It’s almost impossible to overemphasize how typical this story is. What happened with the Millerites is what happens time and time again in apocalyptic movements after the failure of their expectations. While it’s not the only way such groups respond to dissonance, it is one of the primary ways. The religious historian J. Gordon Melton summarizes this response perfectly in his influential 1985 study of apocalyptic movements. According to Melton:
“Whenever a prophecy fails, groups consistently engage in one activity—they reconceptualize the prophecy in such a way that the element of ‘failure,’ particularly the failure of the Divine to perform as promised, is removed. While a group may, temporarily, assume an error in timing, the ultimate and more permanent reconceptualization is most frequently accomplished through a process of ‘spiritualization.’ The prophesied event is reinterpreted in such a way that what was supposed to have been a visible, verifiable occurrence is seen to have been in reality an invisible, spiritual occurrence. The event occured as predicted, only on a spiritual level.”
Notice how effective this move was for the Millerites. By turning the apparent failure of October 22 into a partial, heavenly fulfillment instead of the concrete, this-worldly consummation they previously expected, and by attributing the failure to their own prior understanding instead of to the core belief itself, they accomplished several things at once. They safeguarded the substance of their prior expectations by projecting the most concrete and significant aspects of that hope into the unfulfilled future. But they also safeguarded the significance of the predicted time of fulfillment by turning it into a preliminary spiritual fulfillment instead of a complete non-event. And by cutting the eschatological cake in exactly this way, making the “already” aspects mostly heavenly and spiritual and the “not yet” aspects mostly concrete and this-worldly, they found a simple but psychologically compelling way to reaffirm their faith while also making it unfalsifiable.
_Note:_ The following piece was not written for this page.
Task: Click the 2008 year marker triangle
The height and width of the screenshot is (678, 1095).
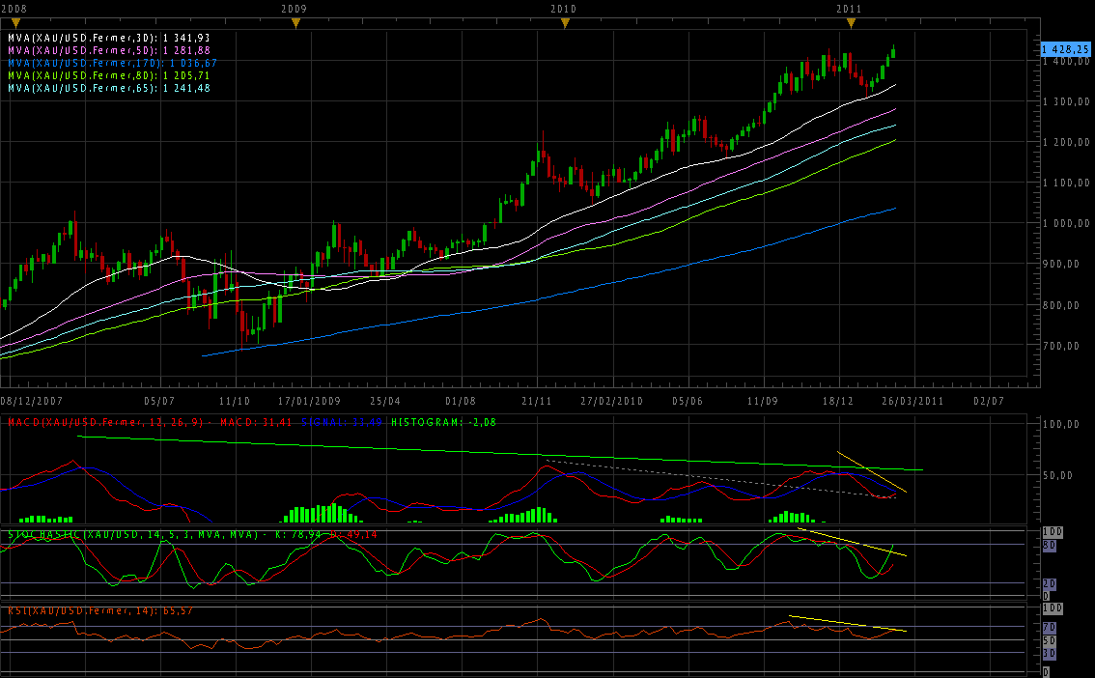Action: 16,24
While the beliefs and expectations of different apocalyptic groups can vary quite widely from one another, the same basic structure of this response has been observed again and again across many different religious and cultural lines. Whether we’re looking at other Christian offshoots like the Jehovah’s Witnesses or the followers of Harold Camping, or Jewish messianic groups like the followers of Sabbatai Ṣevi or Rabbi Menachem Schneerson, or even groups on completely different evolutionary trees like the Central Highland cargo cult of New Guinea—in all these cases and many others besides, believers doubled down and found a way to turn an embarrassing disconfirmation into a mysterious and surprising partial fulfillment.
Dissonance and the Kingdom
So what does this all have to do with the origins of Christianity? Well, for one thing, based on what we can tell from the earliest sources, the situation of the disciples in the days after Jesus’ death was very similar to that of the Millerites and other apocalyptic movements.
They came to Jerusalem expecting the kingdom of God to appear immediately, a kingdom in which all the saints would be raised, the wicked would be judged, Jesus would be given authority over all the earth, and the disciples would rule by his side as representatives of the restored twelve tribes of Israel. But that didn’t happen, and instead Jesus was captured and crucified by the same wicked authorities that the Messiah was supposed to overthrow.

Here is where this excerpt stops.